┌──

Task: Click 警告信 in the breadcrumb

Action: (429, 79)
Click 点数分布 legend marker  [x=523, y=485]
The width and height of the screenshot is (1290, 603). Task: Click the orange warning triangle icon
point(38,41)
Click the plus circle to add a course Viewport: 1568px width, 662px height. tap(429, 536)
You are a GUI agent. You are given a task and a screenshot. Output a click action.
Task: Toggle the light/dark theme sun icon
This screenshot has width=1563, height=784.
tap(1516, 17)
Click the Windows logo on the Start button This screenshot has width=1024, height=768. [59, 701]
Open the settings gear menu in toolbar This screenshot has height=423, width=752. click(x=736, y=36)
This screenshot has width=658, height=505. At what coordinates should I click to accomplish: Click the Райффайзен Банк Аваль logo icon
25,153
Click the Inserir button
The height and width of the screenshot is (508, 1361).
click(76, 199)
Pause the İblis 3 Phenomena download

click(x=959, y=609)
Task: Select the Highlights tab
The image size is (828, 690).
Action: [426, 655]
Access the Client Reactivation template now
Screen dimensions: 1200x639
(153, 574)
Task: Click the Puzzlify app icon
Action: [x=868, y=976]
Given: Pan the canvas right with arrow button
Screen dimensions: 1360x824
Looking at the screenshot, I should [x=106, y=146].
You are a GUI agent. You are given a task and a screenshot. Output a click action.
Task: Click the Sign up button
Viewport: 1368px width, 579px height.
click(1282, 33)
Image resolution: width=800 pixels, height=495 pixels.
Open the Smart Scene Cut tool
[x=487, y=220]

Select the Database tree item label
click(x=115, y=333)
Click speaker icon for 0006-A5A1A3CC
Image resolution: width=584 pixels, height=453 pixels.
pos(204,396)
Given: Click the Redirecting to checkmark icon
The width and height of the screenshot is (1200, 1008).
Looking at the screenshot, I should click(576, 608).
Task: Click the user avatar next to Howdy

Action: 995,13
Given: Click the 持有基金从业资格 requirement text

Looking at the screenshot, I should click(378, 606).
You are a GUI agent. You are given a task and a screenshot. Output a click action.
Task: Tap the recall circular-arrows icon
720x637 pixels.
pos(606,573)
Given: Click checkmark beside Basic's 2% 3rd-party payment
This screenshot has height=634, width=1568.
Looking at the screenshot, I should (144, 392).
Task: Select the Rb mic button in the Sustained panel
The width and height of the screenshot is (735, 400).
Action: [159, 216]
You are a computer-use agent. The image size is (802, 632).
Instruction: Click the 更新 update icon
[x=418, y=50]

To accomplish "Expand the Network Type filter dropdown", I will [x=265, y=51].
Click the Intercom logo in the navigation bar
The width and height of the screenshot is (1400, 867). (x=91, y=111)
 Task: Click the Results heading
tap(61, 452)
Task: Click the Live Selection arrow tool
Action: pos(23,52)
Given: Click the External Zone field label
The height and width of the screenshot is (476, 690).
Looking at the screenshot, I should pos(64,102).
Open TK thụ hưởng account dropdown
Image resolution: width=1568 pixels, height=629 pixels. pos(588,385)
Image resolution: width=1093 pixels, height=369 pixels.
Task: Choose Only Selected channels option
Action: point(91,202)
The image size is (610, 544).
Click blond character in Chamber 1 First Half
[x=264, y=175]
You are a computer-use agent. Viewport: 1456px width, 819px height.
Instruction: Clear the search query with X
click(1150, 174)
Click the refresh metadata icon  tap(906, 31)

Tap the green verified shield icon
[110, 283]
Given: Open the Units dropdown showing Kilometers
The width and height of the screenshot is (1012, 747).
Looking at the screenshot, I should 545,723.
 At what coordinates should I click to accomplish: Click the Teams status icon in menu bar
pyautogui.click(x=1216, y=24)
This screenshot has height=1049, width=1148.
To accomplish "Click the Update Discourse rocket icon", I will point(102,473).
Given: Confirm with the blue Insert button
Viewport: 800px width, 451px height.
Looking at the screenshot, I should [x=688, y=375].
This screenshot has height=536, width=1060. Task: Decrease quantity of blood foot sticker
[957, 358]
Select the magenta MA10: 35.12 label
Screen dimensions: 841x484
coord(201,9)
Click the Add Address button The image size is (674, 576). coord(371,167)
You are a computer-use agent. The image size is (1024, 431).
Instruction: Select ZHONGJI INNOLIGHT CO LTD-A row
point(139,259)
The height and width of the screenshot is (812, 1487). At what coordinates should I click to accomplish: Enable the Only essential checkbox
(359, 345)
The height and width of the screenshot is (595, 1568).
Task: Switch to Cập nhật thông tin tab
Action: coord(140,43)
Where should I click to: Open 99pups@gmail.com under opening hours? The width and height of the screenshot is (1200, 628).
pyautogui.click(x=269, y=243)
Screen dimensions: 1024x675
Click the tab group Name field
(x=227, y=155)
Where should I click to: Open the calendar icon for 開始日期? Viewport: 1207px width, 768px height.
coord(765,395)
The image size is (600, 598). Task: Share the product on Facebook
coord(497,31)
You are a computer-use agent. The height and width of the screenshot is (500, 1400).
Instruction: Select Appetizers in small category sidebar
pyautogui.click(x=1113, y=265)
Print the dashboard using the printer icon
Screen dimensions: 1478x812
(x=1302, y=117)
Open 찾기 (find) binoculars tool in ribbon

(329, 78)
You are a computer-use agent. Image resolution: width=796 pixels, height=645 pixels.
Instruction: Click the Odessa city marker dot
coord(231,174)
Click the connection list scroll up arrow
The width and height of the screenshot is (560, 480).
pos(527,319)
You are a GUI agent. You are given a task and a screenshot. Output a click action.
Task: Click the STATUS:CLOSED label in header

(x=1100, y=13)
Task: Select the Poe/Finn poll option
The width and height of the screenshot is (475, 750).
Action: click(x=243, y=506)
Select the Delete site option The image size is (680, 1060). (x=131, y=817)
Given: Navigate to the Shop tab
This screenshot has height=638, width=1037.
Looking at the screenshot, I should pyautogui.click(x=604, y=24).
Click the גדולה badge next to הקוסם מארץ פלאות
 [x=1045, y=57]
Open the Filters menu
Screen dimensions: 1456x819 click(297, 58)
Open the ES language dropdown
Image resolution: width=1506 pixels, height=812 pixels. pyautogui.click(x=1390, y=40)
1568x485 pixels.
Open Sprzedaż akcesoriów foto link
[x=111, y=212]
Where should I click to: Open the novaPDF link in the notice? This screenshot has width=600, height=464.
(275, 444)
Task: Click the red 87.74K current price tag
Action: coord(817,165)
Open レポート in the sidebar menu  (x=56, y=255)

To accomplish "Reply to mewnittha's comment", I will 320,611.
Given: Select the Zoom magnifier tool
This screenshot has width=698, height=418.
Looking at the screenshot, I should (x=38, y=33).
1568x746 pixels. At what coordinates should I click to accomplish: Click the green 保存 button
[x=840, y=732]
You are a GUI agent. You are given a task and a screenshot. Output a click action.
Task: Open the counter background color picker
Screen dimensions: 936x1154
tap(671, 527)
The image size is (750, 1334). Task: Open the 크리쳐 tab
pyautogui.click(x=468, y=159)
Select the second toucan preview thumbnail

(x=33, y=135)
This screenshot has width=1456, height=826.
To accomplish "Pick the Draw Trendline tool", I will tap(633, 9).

└──

- Description of the task
Can you reproduce all of the records above word for word, changing and leaving out nothing?

- Answer
Task: Click 警告信 in the breadcrumb

Action: (429, 79)
Click 点数分布 legend marker  [x=523, y=485]
The width and height of the screenshot is (1290, 603). Task: Click the orange warning triangle icon
point(38,41)
Click the plus circle to add a course Viewport: 1568px width, 662px height. tap(429, 536)
You are a GUI agent. You are given a task and a screenshot. Output a click action.
Task: Toggle the light/dark theme sun icon
This screenshot has width=1563, height=784.
tap(1516, 17)
Click the Windows logo on the Start button This screenshot has width=1024, height=768. [59, 701]
Open the settings gear menu in toolbar This screenshot has height=423, width=752. click(x=736, y=36)
This screenshot has width=658, height=505. At what coordinates should I click to accomplish: Click the Райффайзен Банк Аваль logo icon
25,153
Click the Inserir button
The height and width of the screenshot is (508, 1361).
click(76, 199)
Pause the İblis 3 Phenomena download

click(x=959, y=609)
Task: Select the Highlights tab
The image size is (828, 690).
Action: [426, 655]
Access the Client Reactivation template now
Screen dimensions: 1200x639
(153, 574)
Task: Click the Puzzlify app icon
Action: [x=868, y=976]
Given: Pan the canvas right with arrow button
Screen dimensions: 1360x824
Looking at the screenshot, I should [x=106, y=146].
You are a GUI agent. You are given a task and a screenshot. Output a click action.
Task: Click the Sign up button
Viewport: 1368px width, 579px height.
click(1282, 33)
Image resolution: width=800 pixels, height=495 pixels.
Open the Smart Scene Cut tool
[x=487, y=220]

Select the Database tree item label
click(x=115, y=333)
Click speaker icon for 0006-A5A1A3CC
Image resolution: width=584 pixels, height=453 pixels.
pos(204,396)
Given: Click the Redirecting to checkmark icon
The width and height of the screenshot is (1200, 1008).
Looking at the screenshot, I should click(576, 608).
Task: Click the user avatar next to Howdy

Action: 995,13
Given: Click the 持有基金从业资格 requirement text

Looking at the screenshot, I should click(378, 606).
You are a GUI agent. You are given a task and a screenshot. Output a click action.
Task: Tap the recall circular-arrows icon
720x637 pixels.
pos(606,573)
Given: Click checkmark beside Basic's 2% 3rd-party payment
This screenshot has height=634, width=1568.
Looking at the screenshot, I should (144, 392).
Task: Select the Rb mic button in the Sustained panel
The width and height of the screenshot is (735, 400).
Action: [159, 216]
You are a computer-use agent. The image size is (802, 632).
Instruction: Click the 更新 update icon
[x=418, y=50]

To accomplish "Expand the Network Type filter dropdown", I will [x=265, y=51].
Click the Intercom logo in the navigation bar
The width and height of the screenshot is (1400, 867). (x=91, y=111)
 Task: Click the Results heading
tap(61, 452)
Task: Click the Live Selection arrow tool
Action: pos(23,52)
Given: Click the External Zone field label
The height and width of the screenshot is (476, 690).
Looking at the screenshot, I should pos(64,102).
Open TK thụ hưởng account dropdown
Image resolution: width=1568 pixels, height=629 pixels. pos(588,385)
Image resolution: width=1093 pixels, height=369 pixels.
Task: Choose Only Selected channels option
Action: point(91,202)
The image size is (610, 544).
Click blond character in Chamber 1 First Half
[x=264, y=175]
You are a computer-use agent. Viewport: 1456px width, 819px height.
Instruction: Clear the search query with X
click(1150, 174)
Click the refresh metadata icon  tap(906, 31)

Tap the green verified shield icon
[110, 283]
Given: Open the Units dropdown showing Kilometers
The width and height of the screenshot is (1012, 747).
Looking at the screenshot, I should 545,723.
 At what coordinates should I click to accomplish: Click the Teams status icon in menu bar
pyautogui.click(x=1216, y=24)
This screenshot has height=1049, width=1148.
To accomplish "Click the Update Discourse rocket icon", I will point(102,473).
Given: Confirm with the blue Insert button
Viewport: 800px width, 451px height.
Looking at the screenshot, I should [x=688, y=375].
This screenshot has height=536, width=1060. Task: Decrease quantity of blood foot sticker
[957, 358]
Select the magenta MA10: 35.12 label
Screen dimensions: 841x484
coord(201,9)
Click the Add Address button The image size is (674, 576). coord(371,167)
You are a computer-use agent. The image size is (1024, 431).
Instruction: Select ZHONGJI INNOLIGHT CO LTD-A row
point(139,259)
The height and width of the screenshot is (812, 1487). At what coordinates should I click to accomplish: Enable the Only essential checkbox
(359, 345)
The height and width of the screenshot is (595, 1568).
Task: Switch to Cập nhật thông tin tab
Action: coord(140,43)
Where should I click to: Open 99pups@gmail.com under opening hours? The width and height of the screenshot is (1200, 628).
pyautogui.click(x=269, y=243)
Screen dimensions: 1024x675
Click the tab group Name field
(x=227, y=155)
Where should I click to: Open the calendar icon for 開始日期? Viewport: 1207px width, 768px height.
coord(765,395)
The image size is (600, 598). Task: Share the product on Facebook
coord(497,31)
You are a computer-use agent. The height and width of the screenshot is (500, 1400).
Instruction: Select Appetizers in small category sidebar
pyautogui.click(x=1113, y=265)
Print the dashboard using the printer icon
Screen dimensions: 1478x812
(x=1302, y=117)
Open 찾기 (find) binoculars tool in ribbon

(329, 78)
You are a computer-use agent. Image resolution: width=796 pixels, height=645 pixels.
Instruction: Click the Odessa city marker dot
coord(231,174)
Click the connection list scroll up arrow
The width and height of the screenshot is (560, 480).
pos(527,319)
You are a GUI agent. You are given a task and a screenshot. Output a click action.
Task: Click the STATUS:CLOSED label in header

(x=1100, y=13)
Task: Select the Poe/Finn poll option
The width and height of the screenshot is (475, 750).
Action: click(x=243, y=506)
Select the Delete site option The image size is (680, 1060). (x=131, y=817)
Given: Navigate to the Shop tab
This screenshot has height=638, width=1037.
Looking at the screenshot, I should pyautogui.click(x=604, y=24).
Click the גדולה badge next to הקוסם מארץ פלאות
 [x=1045, y=57]
Open the Filters menu
Screen dimensions: 1456x819 click(297, 58)
Open the ES language dropdown
Image resolution: width=1506 pixels, height=812 pixels. pyautogui.click(x=1390, y=40)
1568x485 pixels.
Open Sprzedaż akcesoriów foto link
[x=111, y=212]
Where should I click to: Open the novaPDF link in the notice? This screenshot has width=600, height=464.
(275, 444)
Task: Click the red 87.74K current price tag
Action: coord(817,165)
Open レポート in the sidebar menu  (x=56, y=255)

To accomplish "Reply to mewnittha's comment", I will 320,611.
Given: Select the Zoom magnifier tool
This screenshot has width=698, height=418.
Looking at the screenshot, I should (x=38, y=33).
1568x746 pixels. At what coordinates should I click to accomplish: Click the green 保存 button
[x=840, y=732]
You are a GUI agent. You are given a task and a screenshot. Output a click action.
Task: Open the counter background color picker
Screen dimensions: 936x1154
tap(671, 527)
The image size is (750, 1334). Task: Open the 크리쳐 tab
pyautogui.click(x=468, y=159)
Select the second toucan preview thumbnail

(x=33, y=135)
This screenshot has width=1456, height=826.
To accomplish "Pick the Draw Trendline tool", I will tap(633, 9).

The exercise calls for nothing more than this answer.